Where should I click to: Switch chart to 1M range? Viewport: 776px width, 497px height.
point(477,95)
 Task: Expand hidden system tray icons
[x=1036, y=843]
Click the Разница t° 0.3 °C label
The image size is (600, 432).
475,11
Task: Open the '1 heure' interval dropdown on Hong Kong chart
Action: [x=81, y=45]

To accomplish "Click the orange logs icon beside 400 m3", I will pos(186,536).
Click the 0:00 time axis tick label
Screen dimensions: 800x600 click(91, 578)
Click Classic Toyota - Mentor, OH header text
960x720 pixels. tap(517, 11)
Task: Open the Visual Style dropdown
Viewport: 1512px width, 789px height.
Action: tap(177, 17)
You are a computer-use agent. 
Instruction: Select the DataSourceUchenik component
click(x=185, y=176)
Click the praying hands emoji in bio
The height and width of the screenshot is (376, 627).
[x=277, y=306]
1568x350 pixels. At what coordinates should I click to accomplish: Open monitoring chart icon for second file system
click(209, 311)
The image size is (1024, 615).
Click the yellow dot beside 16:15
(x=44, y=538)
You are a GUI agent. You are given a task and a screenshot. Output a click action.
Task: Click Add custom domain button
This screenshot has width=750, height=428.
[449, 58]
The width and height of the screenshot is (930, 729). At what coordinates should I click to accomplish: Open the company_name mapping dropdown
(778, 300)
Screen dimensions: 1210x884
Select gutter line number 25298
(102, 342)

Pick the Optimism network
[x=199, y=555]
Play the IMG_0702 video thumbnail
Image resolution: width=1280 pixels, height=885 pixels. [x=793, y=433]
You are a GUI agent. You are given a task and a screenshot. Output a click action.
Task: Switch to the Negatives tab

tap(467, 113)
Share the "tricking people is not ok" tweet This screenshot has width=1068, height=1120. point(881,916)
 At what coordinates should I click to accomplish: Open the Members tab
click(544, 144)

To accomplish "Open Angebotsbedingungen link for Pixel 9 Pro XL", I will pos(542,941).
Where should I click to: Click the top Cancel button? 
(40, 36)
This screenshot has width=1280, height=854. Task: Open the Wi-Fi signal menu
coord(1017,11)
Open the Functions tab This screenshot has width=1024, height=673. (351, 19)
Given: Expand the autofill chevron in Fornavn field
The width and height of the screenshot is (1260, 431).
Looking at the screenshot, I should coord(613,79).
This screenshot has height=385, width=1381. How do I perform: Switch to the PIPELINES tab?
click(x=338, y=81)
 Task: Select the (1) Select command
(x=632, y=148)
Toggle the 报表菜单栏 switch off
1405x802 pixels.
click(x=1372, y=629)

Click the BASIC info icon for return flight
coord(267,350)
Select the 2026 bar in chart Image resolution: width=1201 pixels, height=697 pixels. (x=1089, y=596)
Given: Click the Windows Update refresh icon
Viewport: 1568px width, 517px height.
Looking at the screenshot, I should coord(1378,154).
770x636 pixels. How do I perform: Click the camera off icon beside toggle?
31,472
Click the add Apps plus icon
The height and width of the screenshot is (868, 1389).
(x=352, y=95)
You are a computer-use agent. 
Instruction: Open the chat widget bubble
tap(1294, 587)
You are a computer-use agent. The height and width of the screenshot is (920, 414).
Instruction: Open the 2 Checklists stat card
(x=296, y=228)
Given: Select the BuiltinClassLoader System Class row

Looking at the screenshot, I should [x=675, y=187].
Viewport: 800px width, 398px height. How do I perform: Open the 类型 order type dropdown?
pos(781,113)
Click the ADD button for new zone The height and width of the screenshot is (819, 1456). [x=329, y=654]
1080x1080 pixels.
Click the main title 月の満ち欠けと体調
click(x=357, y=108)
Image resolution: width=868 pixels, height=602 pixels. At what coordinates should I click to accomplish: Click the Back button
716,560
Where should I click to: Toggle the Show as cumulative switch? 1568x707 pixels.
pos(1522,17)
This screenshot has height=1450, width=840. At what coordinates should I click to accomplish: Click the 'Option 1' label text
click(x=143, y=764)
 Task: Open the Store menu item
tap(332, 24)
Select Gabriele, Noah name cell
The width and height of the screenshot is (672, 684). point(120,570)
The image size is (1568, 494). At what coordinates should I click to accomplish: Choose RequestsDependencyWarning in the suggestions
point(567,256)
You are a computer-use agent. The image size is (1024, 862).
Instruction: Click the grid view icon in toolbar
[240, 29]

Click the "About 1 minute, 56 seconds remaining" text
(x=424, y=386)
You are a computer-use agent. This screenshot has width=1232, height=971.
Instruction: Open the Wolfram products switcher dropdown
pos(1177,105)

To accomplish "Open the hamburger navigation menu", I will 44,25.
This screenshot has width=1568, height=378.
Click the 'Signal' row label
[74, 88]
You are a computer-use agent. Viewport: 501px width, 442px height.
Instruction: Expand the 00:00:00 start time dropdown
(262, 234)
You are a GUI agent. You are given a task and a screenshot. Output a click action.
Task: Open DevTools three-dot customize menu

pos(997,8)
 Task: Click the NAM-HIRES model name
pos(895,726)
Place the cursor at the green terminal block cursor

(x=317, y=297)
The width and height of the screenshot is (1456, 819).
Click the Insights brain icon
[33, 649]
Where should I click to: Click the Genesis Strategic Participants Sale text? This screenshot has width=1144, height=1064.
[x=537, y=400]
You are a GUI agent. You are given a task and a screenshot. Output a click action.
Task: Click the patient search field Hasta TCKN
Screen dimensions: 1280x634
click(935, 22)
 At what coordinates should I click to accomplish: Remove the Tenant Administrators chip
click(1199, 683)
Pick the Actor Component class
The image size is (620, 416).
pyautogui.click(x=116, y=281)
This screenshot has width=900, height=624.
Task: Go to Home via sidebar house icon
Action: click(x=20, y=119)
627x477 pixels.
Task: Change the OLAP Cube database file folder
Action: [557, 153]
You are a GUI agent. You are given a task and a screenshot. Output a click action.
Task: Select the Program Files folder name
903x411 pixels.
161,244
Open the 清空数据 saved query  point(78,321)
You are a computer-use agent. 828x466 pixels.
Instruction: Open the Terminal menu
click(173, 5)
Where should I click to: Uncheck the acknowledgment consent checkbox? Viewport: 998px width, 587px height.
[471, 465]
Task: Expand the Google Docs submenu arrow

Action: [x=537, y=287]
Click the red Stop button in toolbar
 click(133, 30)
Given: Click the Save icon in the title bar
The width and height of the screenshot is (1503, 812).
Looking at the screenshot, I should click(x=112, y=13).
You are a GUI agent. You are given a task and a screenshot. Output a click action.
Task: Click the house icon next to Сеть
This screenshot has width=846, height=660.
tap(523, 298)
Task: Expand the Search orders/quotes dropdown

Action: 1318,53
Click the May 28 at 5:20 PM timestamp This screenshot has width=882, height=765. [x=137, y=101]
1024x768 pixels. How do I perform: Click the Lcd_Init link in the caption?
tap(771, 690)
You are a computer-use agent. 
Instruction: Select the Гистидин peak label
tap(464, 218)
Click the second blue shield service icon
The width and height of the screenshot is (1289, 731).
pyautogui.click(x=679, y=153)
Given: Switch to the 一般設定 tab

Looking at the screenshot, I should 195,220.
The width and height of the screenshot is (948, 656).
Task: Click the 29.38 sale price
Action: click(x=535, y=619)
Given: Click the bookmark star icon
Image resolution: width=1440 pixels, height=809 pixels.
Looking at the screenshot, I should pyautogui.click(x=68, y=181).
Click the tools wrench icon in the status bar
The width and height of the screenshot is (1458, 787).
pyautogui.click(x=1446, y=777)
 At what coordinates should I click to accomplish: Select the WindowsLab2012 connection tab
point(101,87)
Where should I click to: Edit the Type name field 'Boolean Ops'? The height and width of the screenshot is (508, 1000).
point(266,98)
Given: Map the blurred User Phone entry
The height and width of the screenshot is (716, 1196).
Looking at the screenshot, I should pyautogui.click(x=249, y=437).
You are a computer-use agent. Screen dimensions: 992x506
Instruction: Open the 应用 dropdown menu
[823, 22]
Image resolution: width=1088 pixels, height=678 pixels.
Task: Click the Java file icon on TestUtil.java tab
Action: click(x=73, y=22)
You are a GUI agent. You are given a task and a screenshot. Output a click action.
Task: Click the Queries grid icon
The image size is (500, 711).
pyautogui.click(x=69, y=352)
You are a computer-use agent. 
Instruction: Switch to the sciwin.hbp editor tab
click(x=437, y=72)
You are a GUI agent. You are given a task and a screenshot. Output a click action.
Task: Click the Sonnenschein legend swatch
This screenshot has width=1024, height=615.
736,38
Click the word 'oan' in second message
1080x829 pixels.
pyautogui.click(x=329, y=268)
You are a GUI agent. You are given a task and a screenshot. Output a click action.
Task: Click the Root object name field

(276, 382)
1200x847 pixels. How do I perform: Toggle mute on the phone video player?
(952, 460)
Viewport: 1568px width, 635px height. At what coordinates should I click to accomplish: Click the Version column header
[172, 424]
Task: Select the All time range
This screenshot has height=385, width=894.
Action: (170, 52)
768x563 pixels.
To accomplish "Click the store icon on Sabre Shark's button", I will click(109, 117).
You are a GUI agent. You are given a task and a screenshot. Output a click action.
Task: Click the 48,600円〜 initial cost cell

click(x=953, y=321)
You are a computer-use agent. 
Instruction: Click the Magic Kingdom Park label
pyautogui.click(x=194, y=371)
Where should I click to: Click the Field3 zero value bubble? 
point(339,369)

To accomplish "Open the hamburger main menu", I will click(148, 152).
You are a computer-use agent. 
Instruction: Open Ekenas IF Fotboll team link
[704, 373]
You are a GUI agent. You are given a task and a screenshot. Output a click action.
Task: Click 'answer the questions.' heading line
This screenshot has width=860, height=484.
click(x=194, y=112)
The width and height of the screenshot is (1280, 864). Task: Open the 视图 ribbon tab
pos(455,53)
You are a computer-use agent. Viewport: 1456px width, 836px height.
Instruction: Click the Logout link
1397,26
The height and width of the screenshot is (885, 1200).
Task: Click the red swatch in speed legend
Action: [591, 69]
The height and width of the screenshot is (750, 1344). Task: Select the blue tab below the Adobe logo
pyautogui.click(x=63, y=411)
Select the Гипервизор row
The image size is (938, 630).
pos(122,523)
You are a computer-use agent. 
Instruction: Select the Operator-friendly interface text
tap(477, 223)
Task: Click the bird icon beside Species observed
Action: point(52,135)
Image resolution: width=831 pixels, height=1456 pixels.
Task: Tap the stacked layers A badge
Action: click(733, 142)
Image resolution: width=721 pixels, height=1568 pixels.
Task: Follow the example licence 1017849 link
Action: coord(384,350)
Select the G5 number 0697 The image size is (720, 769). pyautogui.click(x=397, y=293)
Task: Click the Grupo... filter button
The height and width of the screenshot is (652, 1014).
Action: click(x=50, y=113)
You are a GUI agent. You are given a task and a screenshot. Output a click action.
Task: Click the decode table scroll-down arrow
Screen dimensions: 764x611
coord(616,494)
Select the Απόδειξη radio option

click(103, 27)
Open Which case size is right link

Work item: Show all lines in the entries above where the string "will" appears.

Task answer:
To accomplish "Click the orange logs icon beside 400 m3", I will pos(186,536).
To accomplish "Open Angebotsbedingungen link for Pixel 9 Pro XL", I will pos(542,941).
To accomplish "Open the hamburger navigation menu", I will 44,25.
To accomplish "Click the store icon on Sabre Shark's button", I will click(109, 117).
To accomplish "Open the hamburger main menu", I will click(148, 152).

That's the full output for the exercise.